On April 13, 2018, Miller was admitted to Cedars-Sinai Marina Hospital. The day after she was admitted to the hospital, her blood pressure rapidly began to drop and her kidneys began to fail. Due to complications in an subsequent emergency spinal surgery, Miller was temporarily paralyzed from the neck down. She was diagnosed with Burkitt lymphoma, a type of non-Hodgkin's lymphoma cancer. In September of that year, Miller's lymphoma went into remission and she began physical therapy to relearn how to walk. In May 2019, Miller confirmed she was in remission and cancer-free.

=== Legal issues and incarceration ===
Miller began to encounter numerous legal problems in 2014. Former cast member Kelly Hyland sued Miller, charging assault. The suit further claims the show's producers encourage a violent and combative atmosphere on the show as a way to attract viewers. A $5 million lawsuit was filed against Collins Avenue Entertainment for staging disagreements that ended in a fight between Hyland and Miller. Hyland's daughter and former cast member Paige Hyland also filed an emotional distress lawsuit against Miller for $5 million. The claims were dropped on the emotional distress lawsuit. Some indignities Miller inflicted upon her students that the lawsuit highlighted included bullying, throwing a chair at a student, pinching a student until she bled, and referring to a student of color as a "little tootie" (in reference to Tootie Ramsey from The Facts of Life).

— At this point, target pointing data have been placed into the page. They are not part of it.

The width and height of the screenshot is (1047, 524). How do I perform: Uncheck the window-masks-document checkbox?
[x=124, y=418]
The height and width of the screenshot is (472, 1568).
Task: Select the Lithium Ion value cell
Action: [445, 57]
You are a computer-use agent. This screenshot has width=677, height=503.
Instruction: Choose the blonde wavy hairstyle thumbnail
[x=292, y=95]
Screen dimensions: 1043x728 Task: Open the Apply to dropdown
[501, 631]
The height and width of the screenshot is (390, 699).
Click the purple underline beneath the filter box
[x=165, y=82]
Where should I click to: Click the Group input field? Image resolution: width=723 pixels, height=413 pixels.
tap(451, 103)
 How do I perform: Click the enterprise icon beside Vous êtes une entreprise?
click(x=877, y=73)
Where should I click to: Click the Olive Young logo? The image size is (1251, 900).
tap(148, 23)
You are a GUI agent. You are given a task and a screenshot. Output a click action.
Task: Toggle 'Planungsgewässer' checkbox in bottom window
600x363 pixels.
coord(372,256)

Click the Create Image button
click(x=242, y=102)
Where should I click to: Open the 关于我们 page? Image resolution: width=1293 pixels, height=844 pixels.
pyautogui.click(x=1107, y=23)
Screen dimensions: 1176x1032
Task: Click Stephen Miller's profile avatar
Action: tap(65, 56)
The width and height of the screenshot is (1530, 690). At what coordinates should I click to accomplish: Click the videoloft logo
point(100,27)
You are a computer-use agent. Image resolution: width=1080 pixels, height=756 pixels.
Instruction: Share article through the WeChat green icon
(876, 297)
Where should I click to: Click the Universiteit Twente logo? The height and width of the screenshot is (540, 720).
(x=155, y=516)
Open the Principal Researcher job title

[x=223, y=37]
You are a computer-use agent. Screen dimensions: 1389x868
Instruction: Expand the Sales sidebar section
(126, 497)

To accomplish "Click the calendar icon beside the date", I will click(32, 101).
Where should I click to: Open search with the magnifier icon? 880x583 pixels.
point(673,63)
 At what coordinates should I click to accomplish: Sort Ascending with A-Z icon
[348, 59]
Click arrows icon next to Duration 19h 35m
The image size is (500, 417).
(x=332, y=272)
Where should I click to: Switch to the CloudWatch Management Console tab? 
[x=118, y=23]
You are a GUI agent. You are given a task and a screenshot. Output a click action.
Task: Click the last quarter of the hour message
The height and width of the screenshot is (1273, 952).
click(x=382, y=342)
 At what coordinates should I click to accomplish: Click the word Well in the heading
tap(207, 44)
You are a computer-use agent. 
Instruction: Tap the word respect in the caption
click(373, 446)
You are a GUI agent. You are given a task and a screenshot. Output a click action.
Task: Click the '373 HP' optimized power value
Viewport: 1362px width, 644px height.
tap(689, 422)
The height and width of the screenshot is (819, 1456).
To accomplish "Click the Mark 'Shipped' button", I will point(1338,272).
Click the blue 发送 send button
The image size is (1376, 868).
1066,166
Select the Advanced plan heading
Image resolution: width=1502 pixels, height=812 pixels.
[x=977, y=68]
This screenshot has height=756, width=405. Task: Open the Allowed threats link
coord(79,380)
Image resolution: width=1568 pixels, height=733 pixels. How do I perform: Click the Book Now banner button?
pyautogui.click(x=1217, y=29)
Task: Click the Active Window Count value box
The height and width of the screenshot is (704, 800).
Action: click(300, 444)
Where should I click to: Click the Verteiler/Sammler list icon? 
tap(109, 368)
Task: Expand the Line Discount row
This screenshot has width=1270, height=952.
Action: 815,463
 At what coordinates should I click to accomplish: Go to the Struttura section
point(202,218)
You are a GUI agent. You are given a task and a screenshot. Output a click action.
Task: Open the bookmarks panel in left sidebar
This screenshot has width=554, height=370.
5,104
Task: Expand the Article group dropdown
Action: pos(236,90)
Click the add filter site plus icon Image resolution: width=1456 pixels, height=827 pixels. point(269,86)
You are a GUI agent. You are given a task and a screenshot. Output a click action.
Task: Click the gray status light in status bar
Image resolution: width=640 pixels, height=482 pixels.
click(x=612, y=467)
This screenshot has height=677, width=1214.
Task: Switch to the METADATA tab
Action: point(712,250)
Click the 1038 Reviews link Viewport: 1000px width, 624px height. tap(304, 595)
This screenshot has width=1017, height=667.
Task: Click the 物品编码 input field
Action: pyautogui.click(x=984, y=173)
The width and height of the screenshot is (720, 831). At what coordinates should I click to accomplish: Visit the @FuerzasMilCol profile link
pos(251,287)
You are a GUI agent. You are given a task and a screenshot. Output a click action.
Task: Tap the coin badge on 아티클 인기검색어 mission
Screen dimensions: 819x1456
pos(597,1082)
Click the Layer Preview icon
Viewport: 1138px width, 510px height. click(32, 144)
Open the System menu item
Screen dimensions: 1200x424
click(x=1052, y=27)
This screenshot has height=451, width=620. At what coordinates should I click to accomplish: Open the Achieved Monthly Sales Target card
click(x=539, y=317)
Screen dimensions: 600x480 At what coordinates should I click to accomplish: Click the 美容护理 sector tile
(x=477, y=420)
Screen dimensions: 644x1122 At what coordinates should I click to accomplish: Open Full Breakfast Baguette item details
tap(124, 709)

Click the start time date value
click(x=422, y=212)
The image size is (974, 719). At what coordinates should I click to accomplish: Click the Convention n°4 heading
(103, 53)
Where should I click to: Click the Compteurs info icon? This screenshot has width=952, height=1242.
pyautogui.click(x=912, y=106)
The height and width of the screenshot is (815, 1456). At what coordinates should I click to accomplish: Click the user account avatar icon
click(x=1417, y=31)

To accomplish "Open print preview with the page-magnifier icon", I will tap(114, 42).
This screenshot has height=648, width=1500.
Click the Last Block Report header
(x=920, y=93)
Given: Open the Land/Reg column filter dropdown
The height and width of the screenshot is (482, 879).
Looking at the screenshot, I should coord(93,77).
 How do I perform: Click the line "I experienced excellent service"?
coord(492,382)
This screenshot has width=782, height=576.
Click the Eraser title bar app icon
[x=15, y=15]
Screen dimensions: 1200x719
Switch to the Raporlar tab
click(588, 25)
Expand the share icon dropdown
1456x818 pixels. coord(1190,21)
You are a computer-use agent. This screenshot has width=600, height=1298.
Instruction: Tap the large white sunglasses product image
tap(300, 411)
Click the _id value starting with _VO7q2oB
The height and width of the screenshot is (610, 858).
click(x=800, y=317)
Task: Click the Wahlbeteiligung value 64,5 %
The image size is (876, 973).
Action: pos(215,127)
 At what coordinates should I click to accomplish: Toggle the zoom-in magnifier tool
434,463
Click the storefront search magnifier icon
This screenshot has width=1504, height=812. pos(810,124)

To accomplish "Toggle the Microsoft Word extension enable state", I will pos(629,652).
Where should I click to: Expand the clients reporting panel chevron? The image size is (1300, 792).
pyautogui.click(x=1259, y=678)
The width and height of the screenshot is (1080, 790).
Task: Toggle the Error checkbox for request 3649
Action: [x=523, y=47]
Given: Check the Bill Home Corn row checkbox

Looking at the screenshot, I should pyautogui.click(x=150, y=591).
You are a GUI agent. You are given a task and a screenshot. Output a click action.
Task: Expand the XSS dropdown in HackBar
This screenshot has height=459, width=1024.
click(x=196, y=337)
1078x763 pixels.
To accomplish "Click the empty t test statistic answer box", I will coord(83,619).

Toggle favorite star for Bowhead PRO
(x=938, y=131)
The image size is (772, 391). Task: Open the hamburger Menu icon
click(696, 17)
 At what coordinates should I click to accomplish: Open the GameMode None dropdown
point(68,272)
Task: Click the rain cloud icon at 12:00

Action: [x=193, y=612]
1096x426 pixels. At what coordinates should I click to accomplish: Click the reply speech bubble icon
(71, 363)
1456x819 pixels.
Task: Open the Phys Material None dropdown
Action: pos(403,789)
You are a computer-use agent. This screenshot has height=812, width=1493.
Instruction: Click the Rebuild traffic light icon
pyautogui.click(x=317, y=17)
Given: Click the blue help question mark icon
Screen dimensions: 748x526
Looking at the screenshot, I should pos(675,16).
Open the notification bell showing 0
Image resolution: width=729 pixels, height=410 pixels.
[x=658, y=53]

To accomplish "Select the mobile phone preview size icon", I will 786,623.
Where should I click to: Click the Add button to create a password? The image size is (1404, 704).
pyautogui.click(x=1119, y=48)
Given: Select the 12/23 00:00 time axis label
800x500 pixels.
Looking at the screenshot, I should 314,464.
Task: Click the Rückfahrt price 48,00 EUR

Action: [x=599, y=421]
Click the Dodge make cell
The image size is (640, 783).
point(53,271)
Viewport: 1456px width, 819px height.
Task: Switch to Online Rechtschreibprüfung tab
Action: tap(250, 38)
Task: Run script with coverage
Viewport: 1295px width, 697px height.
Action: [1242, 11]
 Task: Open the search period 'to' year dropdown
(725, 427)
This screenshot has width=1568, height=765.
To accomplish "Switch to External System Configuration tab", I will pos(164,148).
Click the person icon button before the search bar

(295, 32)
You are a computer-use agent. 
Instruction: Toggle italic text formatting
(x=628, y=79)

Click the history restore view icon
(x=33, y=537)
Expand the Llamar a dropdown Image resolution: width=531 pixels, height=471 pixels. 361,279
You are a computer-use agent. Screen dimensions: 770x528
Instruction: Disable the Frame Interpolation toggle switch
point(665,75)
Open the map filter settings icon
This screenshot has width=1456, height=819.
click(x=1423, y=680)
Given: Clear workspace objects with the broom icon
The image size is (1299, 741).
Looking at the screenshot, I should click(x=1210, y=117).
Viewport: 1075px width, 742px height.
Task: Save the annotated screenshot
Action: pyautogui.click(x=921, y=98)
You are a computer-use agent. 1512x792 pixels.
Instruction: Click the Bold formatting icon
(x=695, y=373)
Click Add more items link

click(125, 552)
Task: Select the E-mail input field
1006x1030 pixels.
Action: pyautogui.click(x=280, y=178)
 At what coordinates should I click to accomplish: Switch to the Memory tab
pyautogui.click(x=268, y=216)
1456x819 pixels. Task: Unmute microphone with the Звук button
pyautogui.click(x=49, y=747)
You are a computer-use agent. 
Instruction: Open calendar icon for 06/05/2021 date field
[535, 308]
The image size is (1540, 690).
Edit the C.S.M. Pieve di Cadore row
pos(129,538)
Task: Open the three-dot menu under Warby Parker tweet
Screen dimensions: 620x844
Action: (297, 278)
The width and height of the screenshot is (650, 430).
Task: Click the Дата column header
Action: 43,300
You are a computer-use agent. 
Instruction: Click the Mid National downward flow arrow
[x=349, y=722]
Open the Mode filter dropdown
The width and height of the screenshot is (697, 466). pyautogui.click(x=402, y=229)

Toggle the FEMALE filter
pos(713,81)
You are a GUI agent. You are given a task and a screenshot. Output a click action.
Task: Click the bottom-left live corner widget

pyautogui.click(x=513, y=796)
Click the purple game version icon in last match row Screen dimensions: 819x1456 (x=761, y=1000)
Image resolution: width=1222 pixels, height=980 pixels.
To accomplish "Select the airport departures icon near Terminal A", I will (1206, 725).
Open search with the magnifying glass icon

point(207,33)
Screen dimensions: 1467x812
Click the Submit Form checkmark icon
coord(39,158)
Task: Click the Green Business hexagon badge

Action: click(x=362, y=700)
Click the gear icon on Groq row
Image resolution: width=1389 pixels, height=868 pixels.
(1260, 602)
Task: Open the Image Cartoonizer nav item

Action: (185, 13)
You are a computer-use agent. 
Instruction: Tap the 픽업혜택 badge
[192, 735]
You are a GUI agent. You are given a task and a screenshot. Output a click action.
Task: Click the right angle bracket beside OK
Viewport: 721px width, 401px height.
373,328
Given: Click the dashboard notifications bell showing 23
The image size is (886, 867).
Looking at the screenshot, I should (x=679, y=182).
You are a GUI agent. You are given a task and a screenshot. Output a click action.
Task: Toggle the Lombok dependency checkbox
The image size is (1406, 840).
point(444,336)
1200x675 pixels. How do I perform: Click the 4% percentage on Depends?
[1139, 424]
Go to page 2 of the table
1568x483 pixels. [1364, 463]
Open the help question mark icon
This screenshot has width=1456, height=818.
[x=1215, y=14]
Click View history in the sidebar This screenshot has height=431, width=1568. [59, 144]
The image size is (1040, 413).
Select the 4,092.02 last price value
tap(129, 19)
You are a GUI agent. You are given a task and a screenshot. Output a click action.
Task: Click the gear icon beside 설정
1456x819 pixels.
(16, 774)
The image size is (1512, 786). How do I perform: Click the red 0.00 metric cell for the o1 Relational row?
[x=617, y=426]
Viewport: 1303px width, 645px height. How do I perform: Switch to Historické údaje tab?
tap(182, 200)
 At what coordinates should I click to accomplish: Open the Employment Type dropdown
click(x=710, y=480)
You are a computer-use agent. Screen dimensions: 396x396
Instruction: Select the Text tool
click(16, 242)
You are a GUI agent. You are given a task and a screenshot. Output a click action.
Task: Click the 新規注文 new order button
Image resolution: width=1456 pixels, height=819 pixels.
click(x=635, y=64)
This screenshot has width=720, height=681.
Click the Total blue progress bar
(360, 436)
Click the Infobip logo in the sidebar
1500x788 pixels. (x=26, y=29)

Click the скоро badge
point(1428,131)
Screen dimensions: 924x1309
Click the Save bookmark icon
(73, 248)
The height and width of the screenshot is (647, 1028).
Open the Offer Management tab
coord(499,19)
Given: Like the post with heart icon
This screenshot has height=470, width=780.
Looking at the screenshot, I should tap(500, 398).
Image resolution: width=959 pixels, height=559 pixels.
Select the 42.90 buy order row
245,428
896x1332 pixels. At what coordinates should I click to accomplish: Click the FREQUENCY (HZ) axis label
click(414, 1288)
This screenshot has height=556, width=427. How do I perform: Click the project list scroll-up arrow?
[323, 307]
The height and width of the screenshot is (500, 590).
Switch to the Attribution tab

On October 13, 2015, Miller was indicted by the DOJ for fraud for creating a secret bank account between 2012 and 2013 used to hide income from masterclasses, TV deals, and merchandise sales, in addition to failing to file required monthly reports of income with the bankruptcy court for 13 months. She was indicted for bankruptcy fraud, concealment of bankruptcy assets and false bankruptcy declarations in hiding some $755,000. If found guilty, she could have faced a fine of $250,000 for each of the 20 counts she was indicted on (collectively $5,000,000) and five years in prison. She pleaded not guilty in November 2015. By February 2016, the case was delayed a fifth time. Shortly after her indictment, she was charged with customs fraud relating to undeclared cash from Dance Moms Australia master class tour. Miller reached a deal with the IRS criminal investigators to plead guilty to reduced charges on June 27, 2016.

Sentencing was originally set for October 11, 2016. It was postponed three times: first to January 20, 2017, then to February 24, and finally to May 8. On May 9, after a two-day hearing, Miller was sentenced to one year and a day in federal prison, followed by two years of supervised release. Miller also paid a $40,000 fine, a $120,000 judgment and gave a DNA sample relating to her felony charge. On July 12, Miller reported to the Victorville Federal Correctional Institution in Victorville, California, to begin serving her prison sentence. On March 27, 2018, Miller was transferred to a Long Beach, California halfway house to complete her sentence. After receiving time off for good behavior, she was released on May 25.